Dr. Baron declined the request, explaining that he didn’t even know the patient’s blood pressure or history. The psychiatrist complained that Dr. Baron was an internist and prescribes blood pressure medications all the time. Dr. Baron answered, “Not like this.”

He described another time when a person who married into his family was very uncomfortable with an upper respiratory infection and asked for antibiotics. Although Dr. Baron knew the woman well, he didn’t know anything about her medical history, including allergies, pregnancy, and other medications. He also didn’t know whether antibiotics were the right choice for her condition.
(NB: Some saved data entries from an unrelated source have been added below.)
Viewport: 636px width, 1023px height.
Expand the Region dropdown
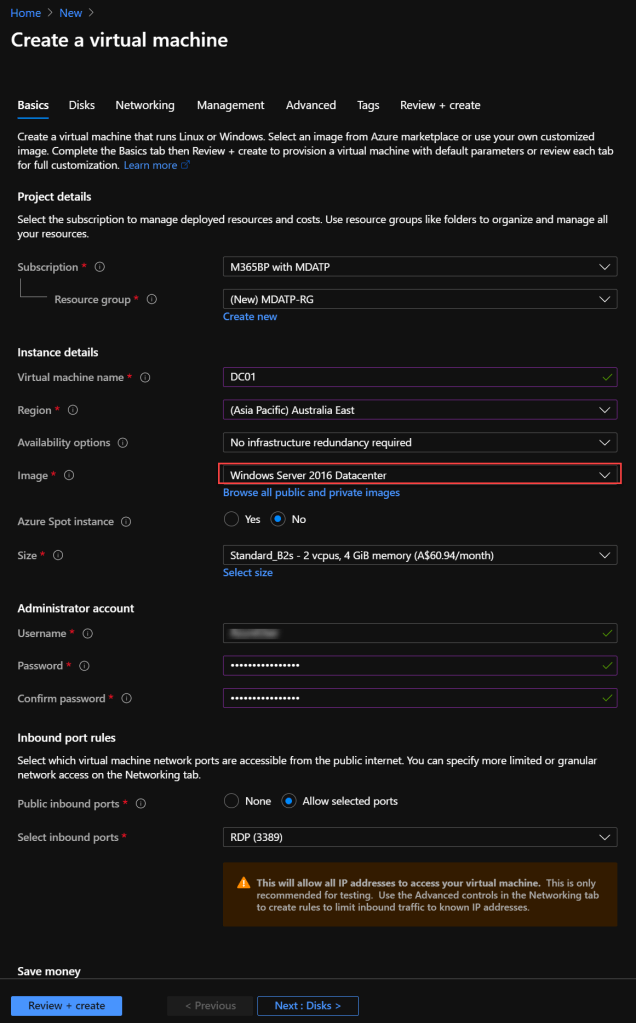(419, 410)
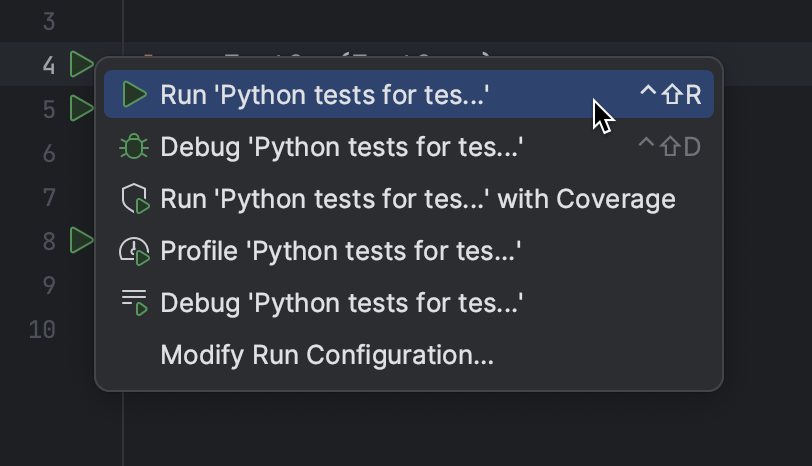Image resolution: width=812 pixels, height=466 pixels.
Task: Click the gutter run arrow on line 8
Action: coord(81,240)
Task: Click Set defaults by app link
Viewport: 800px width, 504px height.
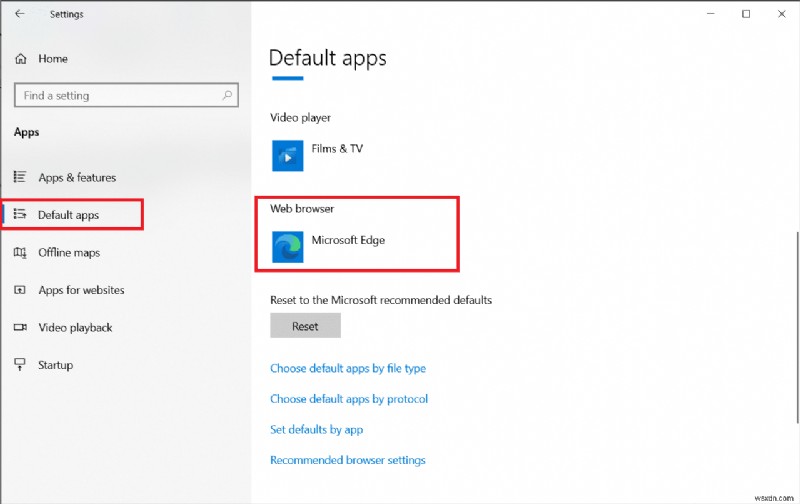Action: tap(316, 430)
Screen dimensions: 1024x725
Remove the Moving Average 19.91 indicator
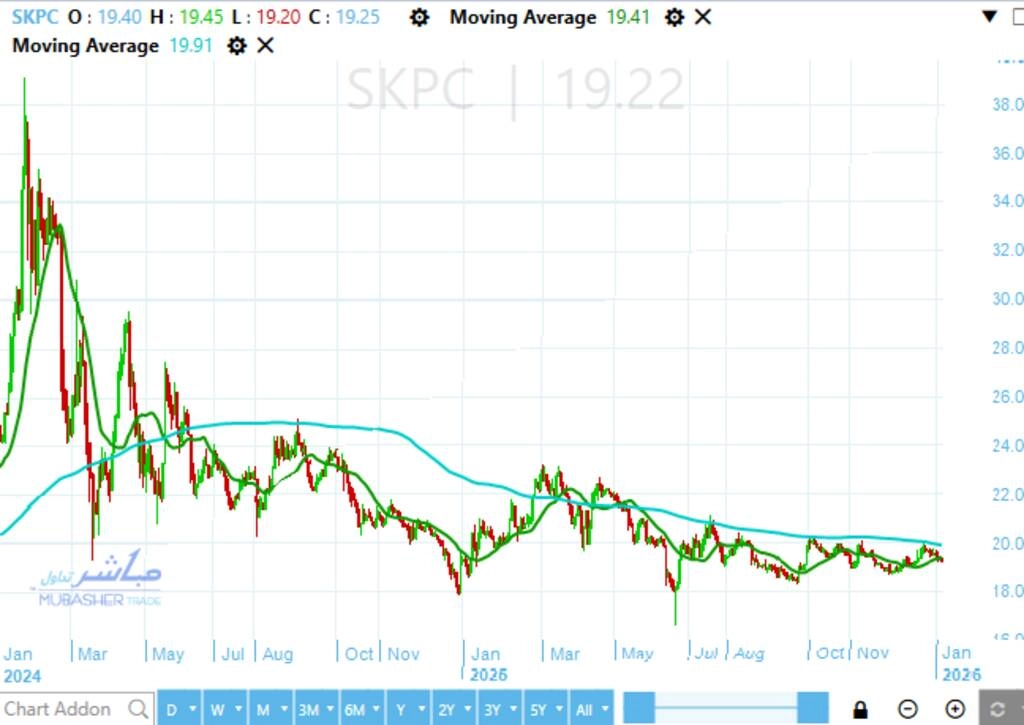tap(265, 46)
“You can really make some bad decisions in an effort to be friendly and accommodating,” he said. “You need to take this very seriously. If you’re the prescriber, you’re responsible for these prescriptions. You should be applying the same standards you would be applying with actual patients.”

But it’s not just harmful to the patient; informal prescribing can be harmful to your career as well. Dr. Baron recalled a case of improper prescription reported in the media. The situation involved a judge who didn’t want anyone to know about the medication he was taking. Consequently, the judge asked his physician to write the medication for a member of his staff, a person who was not being treated by the prescriber. When it became publicly known, the physician was disciplined for writing a prescription for a person who was not his patient.

Finally, Dr. Baron laments that formal guidance regarding informal prescription isn’t stressed in training. “To me, it falls in the category of professional hygiene—how to behave professionally,” he said. “I wish this advice was more widespread.”

Just say no

Saying no to informal prescription requests may seem uncomfortable, but remember that it is within your right to deny a request that you disagree with—especially a casual one.

Here are some tips on saying no:

  • Be clear and concise when you say no. Don’t leave room for interpretation.
  • Explain why you must say no.
  • Offer alternatives, like the name of a good specialist.
  • Be polite and kind. Remember that whoever is asking may be experiencing pain and discomfort and is only looking for help.
  • Don’t argue and remember to be empathetic.
  • Be consistent in your responses.